Excerpts from a dataset
-.-.-
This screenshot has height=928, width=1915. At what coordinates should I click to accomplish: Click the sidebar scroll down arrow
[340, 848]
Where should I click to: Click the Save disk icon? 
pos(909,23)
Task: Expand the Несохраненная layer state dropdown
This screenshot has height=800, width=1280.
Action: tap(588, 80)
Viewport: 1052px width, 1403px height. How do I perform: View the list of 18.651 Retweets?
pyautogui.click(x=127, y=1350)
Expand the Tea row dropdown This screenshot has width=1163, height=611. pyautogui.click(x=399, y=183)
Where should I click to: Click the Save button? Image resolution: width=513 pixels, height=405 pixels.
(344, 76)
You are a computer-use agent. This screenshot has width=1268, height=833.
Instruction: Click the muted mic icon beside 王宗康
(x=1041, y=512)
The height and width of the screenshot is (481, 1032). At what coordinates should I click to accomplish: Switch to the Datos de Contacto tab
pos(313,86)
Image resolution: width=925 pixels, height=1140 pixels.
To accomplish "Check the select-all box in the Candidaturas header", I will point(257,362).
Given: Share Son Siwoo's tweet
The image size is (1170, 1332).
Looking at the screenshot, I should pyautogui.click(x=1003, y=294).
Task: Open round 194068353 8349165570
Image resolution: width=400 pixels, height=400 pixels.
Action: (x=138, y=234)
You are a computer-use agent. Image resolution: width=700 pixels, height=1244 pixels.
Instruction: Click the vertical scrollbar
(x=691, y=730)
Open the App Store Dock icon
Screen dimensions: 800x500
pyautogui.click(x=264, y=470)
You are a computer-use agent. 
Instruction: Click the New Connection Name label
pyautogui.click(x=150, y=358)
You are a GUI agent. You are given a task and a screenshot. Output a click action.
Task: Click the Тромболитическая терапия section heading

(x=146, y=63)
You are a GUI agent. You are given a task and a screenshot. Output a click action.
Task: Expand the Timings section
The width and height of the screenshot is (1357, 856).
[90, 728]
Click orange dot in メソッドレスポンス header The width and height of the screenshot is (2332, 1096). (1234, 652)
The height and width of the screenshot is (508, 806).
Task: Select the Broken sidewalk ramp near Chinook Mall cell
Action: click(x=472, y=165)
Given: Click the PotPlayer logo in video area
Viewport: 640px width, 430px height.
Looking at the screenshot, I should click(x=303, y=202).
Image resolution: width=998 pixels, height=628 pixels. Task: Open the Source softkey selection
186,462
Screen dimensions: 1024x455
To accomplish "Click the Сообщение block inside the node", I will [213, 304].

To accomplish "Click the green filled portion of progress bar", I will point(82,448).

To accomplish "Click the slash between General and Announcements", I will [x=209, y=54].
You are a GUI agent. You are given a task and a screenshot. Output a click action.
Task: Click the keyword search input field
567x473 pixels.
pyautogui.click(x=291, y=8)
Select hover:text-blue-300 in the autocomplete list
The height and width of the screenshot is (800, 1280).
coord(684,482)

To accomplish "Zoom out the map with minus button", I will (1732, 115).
-.-.-
**Exercise brief:** Would you set down every record again, exactly as it appears above?

**Exercise solution:**
This screenshot has height=928, width=1915. At what coordinates should I click to accomplish: Click the sidebar scroll down arrow
[340, 848]
Where should I click to: Click the Save disk icon? 
pos(909,23)
Task: Expand the Несохраненная layer state dropdown
This screenshot has height=800, width=1280.
Action: tap(588, 80)
Viewport: 1052px width, 1403px height. How do I perform: View the list of 18.651 Retweets?
pyautogui.click(x=127, y=1350)
Expand the Tea row dropdown This screenshot has width=1163, height=611. pyautogui.click(x=399, y=183)
Where should I click to: Click the Save button? Image resolution: width=513 pixels, height=405 pixels.
(344, 76)
You are a computer-use agent. This screenshot has width=1268, height=833.
Instruction: Click the muted mic icon beside 王宗康
(x=1041, y=512)
The height and width of the screenshot is (481, 1032). At what coordinates should I click to accomplish: Switch to the Datos de Contacto tab
pos(313,86)
Image resolution: width=925 pixels, height=1140 pixels.
To accomplish "Check the select-all box in the Candidaturas header", I will point(257,362).
Given: Share Son Siwoo's tweet
The image size is (1170, 1332).
Looking at the screenshot, I should pyautogui.click(x=1003, y=294).
Task: Open round 194068353 8349165570
Image resolution: width=400 pixels, height=400 pixels.
Action: (x=138, y=234)
You are a computer-use agent. Image resolution: width=700 pixels, height=1244 pixels.
Instruction: Click the vertical scrollbar
(x=691, y=730)
Open the App Store Dock icon
Screen dimensions: 800x500
pyautogui.click(x=264, y=470)
You are a computer-use agent. 
Instruction: Click the New Connection Name label
pyautogui.click(x=150, y=358)
You are a GUI agent. You are given a task and a screenshot. Output a click action.
Task: Click the Тромболитическая терапия section heading

(x=146, y=63)
You are a GUI agent. You are given a task and a screenshot. Output a click action.
Task: Expand the Timings section
The width and height of the screenshot is (1357, 856).
[90, 728]
Click orange dot in メソッドレスポンス header The width and height of the screenshot is (2332, 1096). (1234, 652)
The height and width of the screenshot is (508, 806).
Task: Select the Broken sidewalk ramp near Chinook Mall cell
Action: click(x=472, y=165)
Given: Click the PotPlayer logo in video area
Viewport: 640px width, 430px height.
Looking at the screenshot, I should click(x=303, y=202).
Image resolution: width=998 pixels, height=628 pixels. Task: Open the Source softkey selection
186,462
Screen dimensions: 1024x455
To accomplish "Click the Сообщение block inside the node", I will [213, 304].

To accomplish "Click the green filled portion of progress bar", I will point(82,448).

To accomplish "Click the slash between General and Announcements", I will [x=209, y=54].
You are a GUI agent. You are given a task and a screenshot. Output a click action.
Task: Click the keyword search input field
567x473 pixels.
pyautogui.click(x=291, y=8)
Select hover:text-blue-300 in the autocomplete list
The height and width of the screenshot is (800, 1280).
coord(684,482)

To accomplish "Zoom out the map with minus button", I will (1732, 115).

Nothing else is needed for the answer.